After that I had to manually add the --- separator to each post header. I couldn’t find a simple way of running a multiline sed replacement for all of them, so I opened all files in with vim *.markdown, recorded a macro, and runned it for all the 30 buffers. It took me about a minute or two.

Then copy the img directory, which contained the assets, maintaining the same relative path for all post images.

Using Jekyll/Octopress

Octopress is nothing but very convenient for slackers. You clone/fork their repo in github, and you already have a nice Jekyll setup. They have very detailed tutorials on their site, so the part of installing ruby, the gem and all that, I’m not repeating it here.

Once you’ve filled the ._config.yml file with your own data and have all posts within source/_posts, run:

  • rake generate will create static html with your blog.
  • rake preview will serve it on localhost:4000 for you to revise.
  • rake deploy will commit the generated html to the github repository you specified in the config.

¿My github repository? Yeah, create a username.github.io named public repository along with your own and put your domain within a CNAME file under source: echo "blog.ragingbit.com" >> source/CNAME if you’re using your own domain.

The html output will be commited to the master branch, the actual blog markdown code, will go to the source branch. So you rake deploy for publishing, and git push origin source for actually versioning your writings.

So, here we are, new hosting, new blog.

__Source material__:
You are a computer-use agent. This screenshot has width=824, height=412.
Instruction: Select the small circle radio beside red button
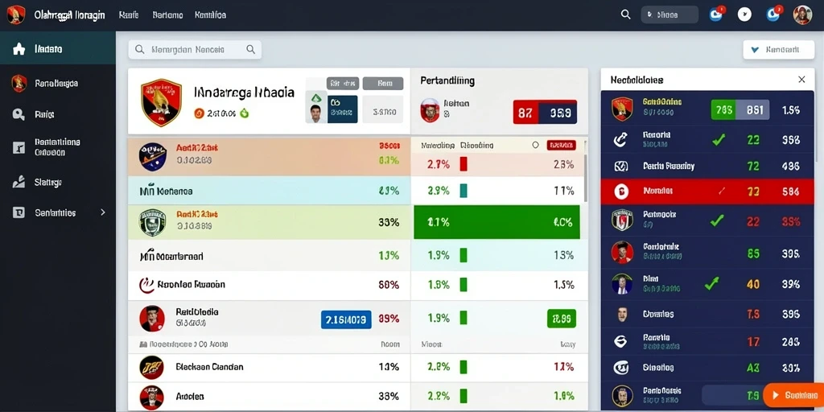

__What you are asked to do__: Repeat everything in the Octopress setup notes from "Once you’ve filled" down to "hosting, new blog.", swapping "master branch" for "main branch".

__Solution to the exercise__:
Once you’ve filled the ._config.yml file with your own data and have all posts within source/_posts, run:

  • rake generate will create static html with your blog.
  • rake preview will serve it on localhost:4000 for you to revise.
  • rake deploy will commit the generated html to the github repository you specified in the config.

¿My github repository? Yeah, create a username.github.io named public repository along with your own and put your domain within a CNAME file under source: echo "blog.ragingbit.com" >> source/CNAME if you’re using your own domain.

The html output will be commited to the main branch, the actual blog markdown code, will go to the source branch. So you rake deploy for publishing, and git push origin source for actually versioning your writings.

So, here we are, new hosting, new blog.